It is tempting to regard the equations for electric fields and electric potentials as being separate things but they are so closely related that they are best viewed as different sides of the same coin. This is because electric field strength is the same as potential gradient. Or to put it another way, the electric field determines the rate of change of the electric potential.

For the case of a uniform electric field, between parallel plates, the potential increases linearly from the negative (zero potential) plate to the positive plate: in the same situation, the electric field strength has a single constant value, which is equal to the gradient of the linearly-increasing potential. The electric field is therefore the same as the potential gradient (except for the fact that it is in the opposite direction, as will be explained shortly).

For the case of a non-uniform electric field due to a spherical charge, the potential at a location within the field is equal to the work done when a test charge is brought “from infinity” to the stated location. Given that the field strength varies as the inverse-square of distance, the total change in potential will be an integration of the different field strength values that exist over the relevant path. If the relationship between field strength and distance is plotted as a graph, the change in potential between two points will be the area between the curve and the distance (x) axis.

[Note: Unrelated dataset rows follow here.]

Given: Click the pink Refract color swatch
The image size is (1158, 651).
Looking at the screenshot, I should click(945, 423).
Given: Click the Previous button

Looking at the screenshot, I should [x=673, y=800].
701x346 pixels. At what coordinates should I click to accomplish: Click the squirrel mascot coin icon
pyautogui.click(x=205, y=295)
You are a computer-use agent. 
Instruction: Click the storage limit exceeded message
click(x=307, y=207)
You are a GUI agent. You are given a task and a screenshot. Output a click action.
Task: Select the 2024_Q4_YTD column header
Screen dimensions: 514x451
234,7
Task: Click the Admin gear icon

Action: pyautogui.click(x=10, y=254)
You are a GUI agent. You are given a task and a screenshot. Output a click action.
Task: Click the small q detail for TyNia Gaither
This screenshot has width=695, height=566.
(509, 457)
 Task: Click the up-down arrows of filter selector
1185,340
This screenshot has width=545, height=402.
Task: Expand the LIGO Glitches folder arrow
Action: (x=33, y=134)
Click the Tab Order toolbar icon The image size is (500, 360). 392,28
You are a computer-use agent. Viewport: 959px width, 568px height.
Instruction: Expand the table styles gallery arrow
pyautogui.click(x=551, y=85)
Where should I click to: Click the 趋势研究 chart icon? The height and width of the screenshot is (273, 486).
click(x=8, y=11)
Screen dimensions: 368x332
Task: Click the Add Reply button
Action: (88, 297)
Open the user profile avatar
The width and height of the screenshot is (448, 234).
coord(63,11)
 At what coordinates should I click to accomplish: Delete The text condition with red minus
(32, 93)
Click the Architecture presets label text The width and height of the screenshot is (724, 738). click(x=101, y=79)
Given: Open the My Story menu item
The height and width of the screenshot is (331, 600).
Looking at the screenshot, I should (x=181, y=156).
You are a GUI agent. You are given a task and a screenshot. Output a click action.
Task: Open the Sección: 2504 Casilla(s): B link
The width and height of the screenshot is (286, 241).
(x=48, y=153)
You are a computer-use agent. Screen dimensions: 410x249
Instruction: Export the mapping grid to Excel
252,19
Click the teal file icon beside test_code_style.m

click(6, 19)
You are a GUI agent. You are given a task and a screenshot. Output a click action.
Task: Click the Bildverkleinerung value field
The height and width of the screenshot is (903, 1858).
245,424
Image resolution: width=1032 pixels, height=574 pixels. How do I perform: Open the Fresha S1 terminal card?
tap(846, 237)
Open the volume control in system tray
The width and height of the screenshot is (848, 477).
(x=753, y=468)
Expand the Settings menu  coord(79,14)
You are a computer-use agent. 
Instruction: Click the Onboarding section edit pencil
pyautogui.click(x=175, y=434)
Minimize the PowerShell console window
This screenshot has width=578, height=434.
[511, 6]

In the same way that the value of the electric field is given by the rate of change of potential with distance (the potential gradient) so the change in potential is given by the integral of the electric field strength between the two points being considered. The only refinement required is that the electric field strength is actually the negative gradient of the potential because the field is defined by its force on a unit positive charge and the potential gradient increases from zero towards a positive voltage (which repels the positive test charge).

Note that it is important to distinguish between the (absolute) potential that refers to the work done when a charge brought “from infinity” versus the change in potential due to the movement of a charge between two locations that are separated by a finite distance.

The potential fields around positive charges always have positive values and decrease to zero, indicating that a repulsive force will act on any positive test charge that is within such a field. Conversely, the potential fields around negative charges always have negative values and rise to zero, indicating an attractive force acting on a positive test charge.

All of this information is covered in a presentation that can be downloaded here as a pdf file.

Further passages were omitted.